Background information
- Also known as: AWIP
- Origin: Staten Island, New York, U.S.
- Genres: Deathcore; blackened deathcore; symphonic deathcore;
- Years active: 2010–present
- Labels: Unique Leader Records; Outerloop;
- Members: D'Andre Tyre; Jordan Felion; Jessie McEnneny; Christian Mangrum;
- Past members: Adam Echevarrias; Alex Vinamagua; Demetrio Lopez; Frank Altieri; Tom Smith Jr.; Jon Denton; Chris Gonzalez; Owen Hayes; Brandon Ricardo; Josh Freeman; Will Ramos; Anthony Dipietro; Adam Mercer;
- Website: awakeinprovidence.com

= A Wake in Providence (band) =

American deathcore band

A Wake in Providence is an American deathcore band formed in 2010 in Staten Island, New York City. The band currently consists of vocalist/guitarist D'Andre Tyre, guitarist Jordan Felion, bassist Christian Mangrum and drummer Jessie McEnneny. The band has released four studio albums with their latest being I Write to You, My Darling Decay, released on July 26, 2024, through Unique Leader Records. The band has also released two EPs.

== History ==

=== Formation, early releases, and signing to Outerloop Records (2010–2018) ===
A Wake in Providence was formed in 2010 in Staten Island. After they recruited guitarists Josh Freeman in 2011 and Tom Smith Jr. in 2012, they independently released two EPs titled Serpents (2012) and Insidious (2015). The band released a single titled "Psycho" on November 16, 2013, featuring Immoralist vocalist, Davis Rider. After vocalist Chris Gonzalez left in 2016, the band hired Will Ramos (ex-vocalist of Secrets Don't Sleep, later known as the current vocalist of Lorna Shore) as their new vocalist. The band would release their first single with him titled "The Imperfect: Iconoclast" on July 6, 2016. On February 24, 2017, the band announced that they are signing to Outerloop Records and released their first single with them titled "A Darkened Gospel". On October 27, 2017, the band released their debut studio album, Insidious: Phase II. The album is a re-recording of the 2015 EP Insidious along with a re-recording of the 2013 single "Psycho". The re-recorded Psycho features Shadow of Intent vocalist, Ben Duerr. The album also features a brand-new song titled "Ov Hell" which features Spite vocalist, Darius Tehrani. Guitarist D'Andre Tyre states that the Insidious EP is what helped the band get bigger and they believe that want to really highlight it and give it a new flare.

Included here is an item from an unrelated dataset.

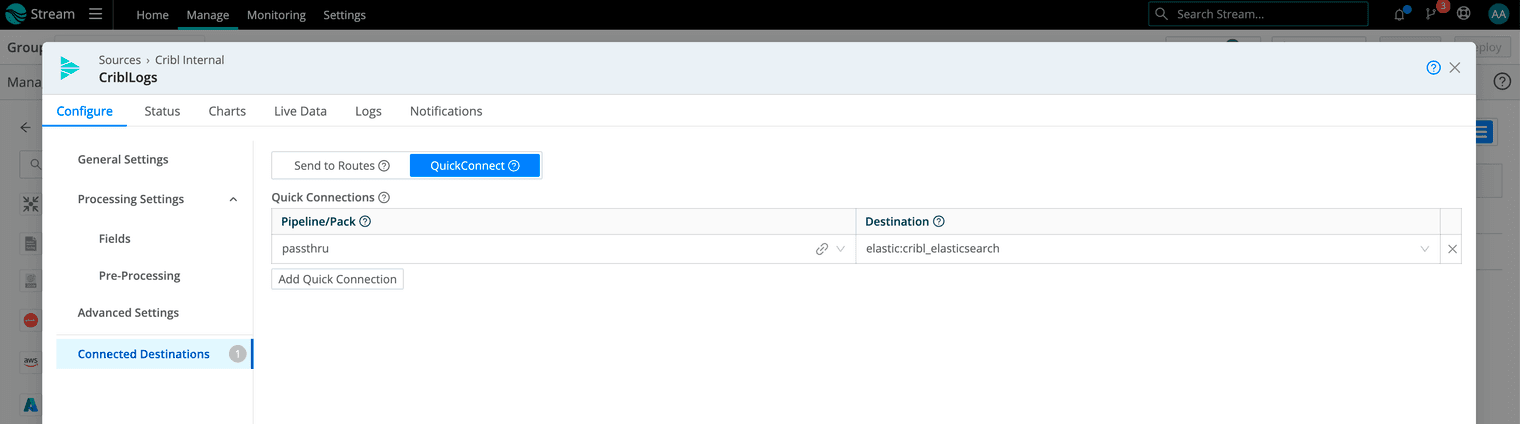The width and height of the screenshot is (1520, 424).
Task: Click the help icon in the dialog header
Action: (x=1433, y=68)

=== The Blvck Sun||The Blood Moon, signing to Unique Leader Records and Eternity (2018–2022) ===
Ramos left in 2018 to join Monument of a Memory. Adam Mercer from Entombed in the Abyss was recruited as the new vocalist. The band released their second studio album titled The Blvck Sun||The Blood Moon with him on March 22, 2019. The album features guest vocals from former Aversions Crown vocalist, Mark Poida and Thy Art is Murder vocalist CJ McMahon. The band would go on a hiatus before announcing that they are signing to Unique Leader Records on April 22, 2022, and released a single titled "Godkiller". The band released another single on August 11, 2022, titled "The Horror ov the Old Gods" along with the announcement of their third studio album Eternity which was released on October 21, 2022. The band released another single from the album titled "We Are Eternity" on September 23, 2022. Godkiller and Eternity would see the band's departure from their original deathcore sound and move onto symphonic deathcore.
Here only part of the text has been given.